(Excerpted records Opens)

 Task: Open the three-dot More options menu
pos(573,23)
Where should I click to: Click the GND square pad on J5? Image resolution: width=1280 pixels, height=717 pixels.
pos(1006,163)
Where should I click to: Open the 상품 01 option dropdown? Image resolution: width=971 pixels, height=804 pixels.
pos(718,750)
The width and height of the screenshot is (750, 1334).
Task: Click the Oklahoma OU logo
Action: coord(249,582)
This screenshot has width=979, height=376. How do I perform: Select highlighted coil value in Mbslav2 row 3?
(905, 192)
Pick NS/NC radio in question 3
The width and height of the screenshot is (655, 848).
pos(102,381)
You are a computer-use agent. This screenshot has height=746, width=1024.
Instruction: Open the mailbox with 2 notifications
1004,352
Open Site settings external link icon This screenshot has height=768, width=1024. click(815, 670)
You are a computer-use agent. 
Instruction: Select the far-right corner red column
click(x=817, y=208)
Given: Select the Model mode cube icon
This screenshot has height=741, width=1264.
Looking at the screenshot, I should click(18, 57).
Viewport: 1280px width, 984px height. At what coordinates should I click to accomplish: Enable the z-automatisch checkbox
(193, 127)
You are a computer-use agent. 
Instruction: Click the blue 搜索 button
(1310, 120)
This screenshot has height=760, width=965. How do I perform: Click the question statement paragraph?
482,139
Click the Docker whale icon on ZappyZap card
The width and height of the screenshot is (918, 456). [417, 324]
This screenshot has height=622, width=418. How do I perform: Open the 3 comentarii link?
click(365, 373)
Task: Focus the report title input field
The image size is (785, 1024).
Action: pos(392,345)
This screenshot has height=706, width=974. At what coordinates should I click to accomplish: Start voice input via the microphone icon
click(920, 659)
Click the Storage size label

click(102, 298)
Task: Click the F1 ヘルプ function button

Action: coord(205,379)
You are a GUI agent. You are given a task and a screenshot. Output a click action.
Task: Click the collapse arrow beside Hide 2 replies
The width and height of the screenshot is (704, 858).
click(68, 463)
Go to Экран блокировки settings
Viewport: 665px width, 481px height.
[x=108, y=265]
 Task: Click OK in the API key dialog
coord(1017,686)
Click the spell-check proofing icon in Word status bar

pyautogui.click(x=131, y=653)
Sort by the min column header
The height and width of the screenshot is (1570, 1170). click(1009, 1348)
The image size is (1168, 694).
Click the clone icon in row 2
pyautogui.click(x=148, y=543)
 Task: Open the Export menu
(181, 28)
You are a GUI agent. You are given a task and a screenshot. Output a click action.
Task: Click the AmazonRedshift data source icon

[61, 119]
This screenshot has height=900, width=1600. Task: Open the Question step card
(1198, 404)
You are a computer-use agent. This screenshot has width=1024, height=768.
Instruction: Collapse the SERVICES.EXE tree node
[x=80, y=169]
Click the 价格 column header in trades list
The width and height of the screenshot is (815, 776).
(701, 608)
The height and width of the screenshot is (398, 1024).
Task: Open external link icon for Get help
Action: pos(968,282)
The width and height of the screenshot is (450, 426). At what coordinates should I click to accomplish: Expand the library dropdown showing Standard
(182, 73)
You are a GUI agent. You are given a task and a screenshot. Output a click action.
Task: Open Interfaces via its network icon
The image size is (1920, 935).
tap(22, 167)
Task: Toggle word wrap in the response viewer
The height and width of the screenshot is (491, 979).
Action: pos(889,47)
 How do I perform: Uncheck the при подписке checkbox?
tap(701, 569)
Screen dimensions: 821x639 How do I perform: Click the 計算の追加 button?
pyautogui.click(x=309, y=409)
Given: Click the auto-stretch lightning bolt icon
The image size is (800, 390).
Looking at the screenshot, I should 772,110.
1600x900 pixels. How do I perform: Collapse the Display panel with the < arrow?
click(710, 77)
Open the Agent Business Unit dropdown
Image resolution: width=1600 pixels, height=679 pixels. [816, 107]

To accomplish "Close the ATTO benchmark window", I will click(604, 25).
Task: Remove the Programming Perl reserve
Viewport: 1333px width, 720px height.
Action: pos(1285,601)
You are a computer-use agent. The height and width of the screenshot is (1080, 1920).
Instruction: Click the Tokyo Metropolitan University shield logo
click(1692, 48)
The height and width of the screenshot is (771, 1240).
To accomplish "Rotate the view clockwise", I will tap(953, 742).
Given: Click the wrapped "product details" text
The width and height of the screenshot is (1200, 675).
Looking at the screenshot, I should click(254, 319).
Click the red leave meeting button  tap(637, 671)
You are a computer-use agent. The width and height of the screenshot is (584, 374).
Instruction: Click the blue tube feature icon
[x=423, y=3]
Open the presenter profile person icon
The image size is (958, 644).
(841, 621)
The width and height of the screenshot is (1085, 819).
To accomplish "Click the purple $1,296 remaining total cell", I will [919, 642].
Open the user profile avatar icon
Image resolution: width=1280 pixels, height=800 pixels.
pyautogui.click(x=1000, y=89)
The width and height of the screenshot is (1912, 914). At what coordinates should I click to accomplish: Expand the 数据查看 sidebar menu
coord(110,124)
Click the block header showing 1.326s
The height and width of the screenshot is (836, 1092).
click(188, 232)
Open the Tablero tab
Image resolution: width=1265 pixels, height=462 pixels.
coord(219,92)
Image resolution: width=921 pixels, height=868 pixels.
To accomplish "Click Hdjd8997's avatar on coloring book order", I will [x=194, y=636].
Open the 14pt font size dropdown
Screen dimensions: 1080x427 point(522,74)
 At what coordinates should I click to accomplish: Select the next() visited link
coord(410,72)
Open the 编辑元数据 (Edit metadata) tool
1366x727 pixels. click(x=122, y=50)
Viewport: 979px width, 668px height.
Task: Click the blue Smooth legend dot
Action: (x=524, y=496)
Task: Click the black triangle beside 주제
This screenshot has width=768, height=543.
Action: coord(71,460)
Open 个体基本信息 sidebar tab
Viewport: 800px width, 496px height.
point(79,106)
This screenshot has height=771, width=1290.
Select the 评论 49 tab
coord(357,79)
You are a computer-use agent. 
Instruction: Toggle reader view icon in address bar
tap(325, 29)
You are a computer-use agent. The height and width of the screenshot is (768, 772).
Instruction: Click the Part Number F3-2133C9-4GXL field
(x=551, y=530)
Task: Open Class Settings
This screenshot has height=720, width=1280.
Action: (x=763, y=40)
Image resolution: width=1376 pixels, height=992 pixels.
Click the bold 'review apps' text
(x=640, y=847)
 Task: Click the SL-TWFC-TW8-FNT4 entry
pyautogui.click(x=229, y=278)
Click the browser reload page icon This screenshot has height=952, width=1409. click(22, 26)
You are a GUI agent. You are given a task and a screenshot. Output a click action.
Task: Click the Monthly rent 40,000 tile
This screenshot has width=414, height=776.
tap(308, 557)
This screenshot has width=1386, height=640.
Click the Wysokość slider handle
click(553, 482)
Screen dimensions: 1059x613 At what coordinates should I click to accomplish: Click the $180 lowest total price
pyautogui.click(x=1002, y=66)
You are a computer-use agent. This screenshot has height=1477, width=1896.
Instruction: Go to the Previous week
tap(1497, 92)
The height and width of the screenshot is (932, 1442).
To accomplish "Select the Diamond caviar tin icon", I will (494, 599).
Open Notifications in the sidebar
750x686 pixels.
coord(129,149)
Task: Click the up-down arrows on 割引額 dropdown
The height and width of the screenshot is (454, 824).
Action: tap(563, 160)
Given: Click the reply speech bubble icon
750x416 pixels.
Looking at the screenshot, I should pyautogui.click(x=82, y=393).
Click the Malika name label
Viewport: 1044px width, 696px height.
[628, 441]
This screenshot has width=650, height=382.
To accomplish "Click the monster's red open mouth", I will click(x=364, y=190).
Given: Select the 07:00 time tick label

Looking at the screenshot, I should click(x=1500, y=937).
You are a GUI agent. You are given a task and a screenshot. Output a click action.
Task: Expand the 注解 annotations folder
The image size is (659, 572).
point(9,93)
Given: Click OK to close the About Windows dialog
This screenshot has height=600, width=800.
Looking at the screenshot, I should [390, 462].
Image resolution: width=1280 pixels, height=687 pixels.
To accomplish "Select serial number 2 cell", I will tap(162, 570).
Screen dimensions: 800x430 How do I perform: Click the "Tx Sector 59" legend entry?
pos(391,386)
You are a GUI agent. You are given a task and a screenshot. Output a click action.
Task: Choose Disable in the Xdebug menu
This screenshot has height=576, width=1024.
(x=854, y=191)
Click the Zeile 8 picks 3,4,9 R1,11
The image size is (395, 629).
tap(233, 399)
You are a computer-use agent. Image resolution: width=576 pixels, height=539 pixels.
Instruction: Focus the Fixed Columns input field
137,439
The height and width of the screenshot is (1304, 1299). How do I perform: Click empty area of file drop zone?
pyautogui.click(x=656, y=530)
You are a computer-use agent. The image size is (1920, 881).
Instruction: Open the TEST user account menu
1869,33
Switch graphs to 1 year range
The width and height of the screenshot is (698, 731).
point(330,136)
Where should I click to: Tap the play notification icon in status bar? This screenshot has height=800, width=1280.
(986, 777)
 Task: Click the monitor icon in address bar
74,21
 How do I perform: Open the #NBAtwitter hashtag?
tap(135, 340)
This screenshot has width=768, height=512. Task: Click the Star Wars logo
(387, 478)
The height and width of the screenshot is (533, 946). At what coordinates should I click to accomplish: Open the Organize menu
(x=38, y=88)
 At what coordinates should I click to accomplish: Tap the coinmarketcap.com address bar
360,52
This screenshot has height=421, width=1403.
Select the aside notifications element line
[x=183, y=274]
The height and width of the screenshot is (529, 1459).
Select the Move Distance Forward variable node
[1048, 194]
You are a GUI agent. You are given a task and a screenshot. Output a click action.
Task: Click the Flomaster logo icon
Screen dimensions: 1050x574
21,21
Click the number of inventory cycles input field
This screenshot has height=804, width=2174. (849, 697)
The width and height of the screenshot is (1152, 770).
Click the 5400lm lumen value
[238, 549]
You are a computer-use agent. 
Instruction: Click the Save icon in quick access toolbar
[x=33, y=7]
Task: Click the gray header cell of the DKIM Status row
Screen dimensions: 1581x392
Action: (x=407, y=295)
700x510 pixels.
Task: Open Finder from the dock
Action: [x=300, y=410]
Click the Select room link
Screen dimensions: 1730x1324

(Excerpted records Closes)

■ Task item
Copy all lines from the entries that contain the word "beside".

■ Response to this task
Task: Click the collapse arrow beside Hide 2 replies
Task: Click the black triangle beside 주제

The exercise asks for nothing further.